The average individual
Have you ever felt uncomfortable advising patients on the evidence for the best treatment decisions? The evidence is steeped in averages yet we are always sitting with a single person. We have to wrestle with the conflicting pressures of guidelines and the individual. It’s an ever-present paradox, lurking in the shadows of the consultation. Peering at the evidence through the lens of the individual often leaves us with a blurry picture.
Much of this is down to the tyranny of the average. That started, according to Todd Rose in his book The End of Average: How We Succeed in a World That Values Sameness, with the studies of Adolphe Quetelet, a Belgian, born in 1796.1 In one of the first examples of open-access data dredging, Quetelet analysed the measurements from 5738 Scottish soldiers that were originally published in 1817 in the Edinburgh Medical and Surgical Journal. From there he offered the measurements of the perfect ‘true’ soldier. He left us with the Quetelet Index, now better known as the body mass index, and an obsession with using the average to measure everything in society. Even then, many Victorians fretted about the fate of individuals in this averaging spree and the poet William Cyples coined the term ‘averagarian’ in 1864.
Medical averagarianism
The fundamental difficulty is that the average proclaims to understand people by ignoring their individuality. This is a critical flaw as it makes an assumption that all the individuals in the group are identical and will remain that way. You don’t need me to tell you that people don’t meet those criteria. Yet, when you start looking you’ll see that we use averaging effects everywhere to practise medicine.
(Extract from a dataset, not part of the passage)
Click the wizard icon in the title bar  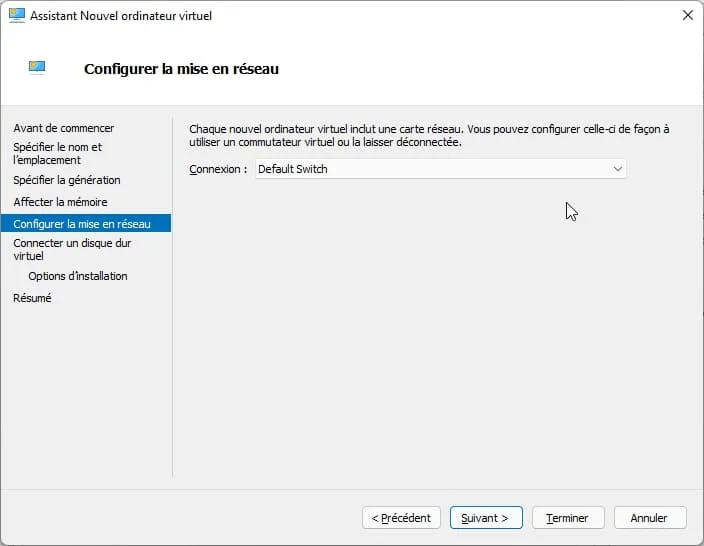(16, 16)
It’s at the very heart of evidence-based medicine. The average is a useful way to compare groups but it falls apart at person level. That’s the disconnect we often feel when talking evidence to patients.
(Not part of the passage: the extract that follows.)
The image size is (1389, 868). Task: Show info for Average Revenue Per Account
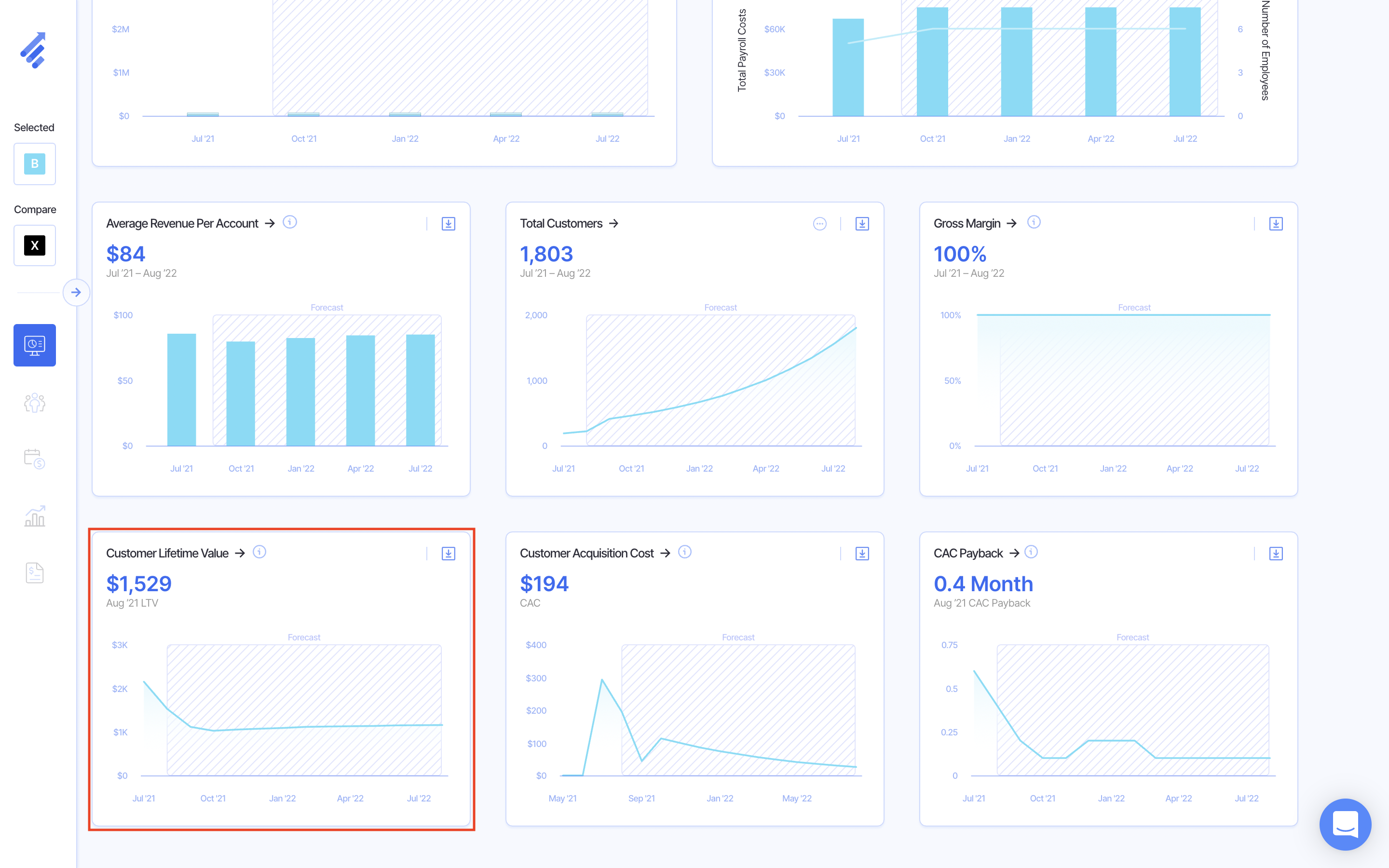pos(290,222)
Boiling people down to single measures is the averagarian fallacy. When you apply averages to individuals in a group it has been repeatedly found that no one person is average. People are ‘jagged’, with variable measurements in multiple domains. Medical averagarianism is rife. I’m not advocating that we bin all uses of the average — but I do think we need to recognise that they do, when deployed unthinkingly, dehumanise. Not, perhaps, the ideal approach for doctors.
Tilting the evidence to the individual
None of this should be used as a basis to ditch evidence-based medicine. I often read about vague yearnings for ‘holistic’ care. It’s tossed around to decry modern medicine but, on its own, it’s a meaningless term. There are few doctors out there who don’t want to practise for the patient in front of them. The alt-med lobby may be sensitive to the limitations of evidence-based medicine but that doesn’t excuse hare-brained denialism that would make Trump blush. The challenge for the future is to tilt evidence-based medicine towards the individual. Technology will undoubtedly facilitate this: near-patient testing will finesse diagnoses and treatments; there is the promise of genetics; sophisticated AI and data-mining may be able to individualise as well as smush and aggregate data.
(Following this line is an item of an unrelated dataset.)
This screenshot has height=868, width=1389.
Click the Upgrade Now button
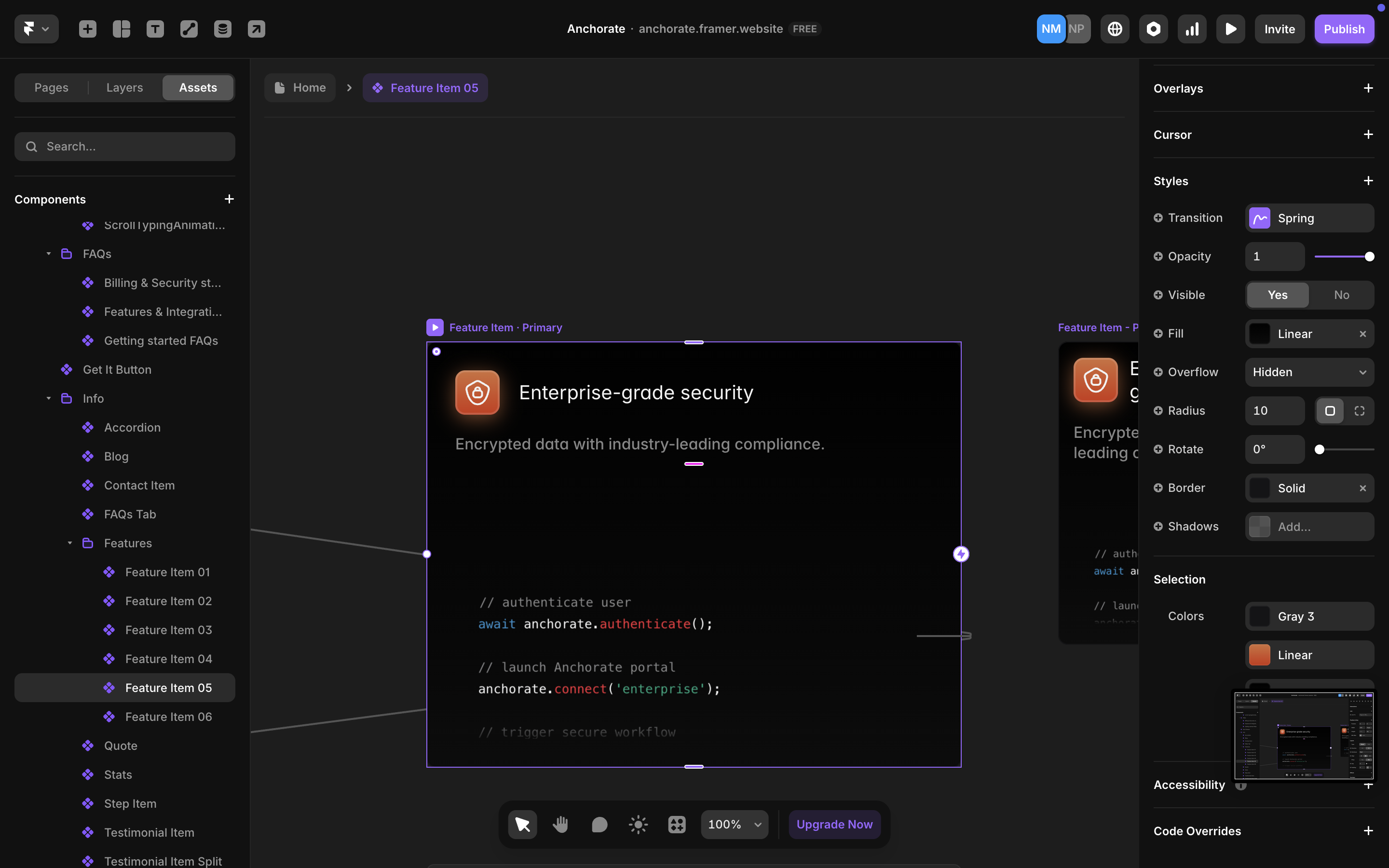pyautogui.click(x=834, y=825)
At present, and for years to come, the most important defence against averagarianism is the consultation. Simply allowing more time for doctors and patients to speak to each other will help. We still need to lean in and insist on evidence that can be translated to individuals. Averages are, as Claude Bernard, who pioneered the scientific method in clinical medicine, said in 1865, ‘true in general and false in the particular’.
Unthinking averagarians are an existential threat to the doctor–patient relationship. Who needs consultations when we can use algorithms? The ‘particular’ are, of course, people who need help to make good decisions about their treatment.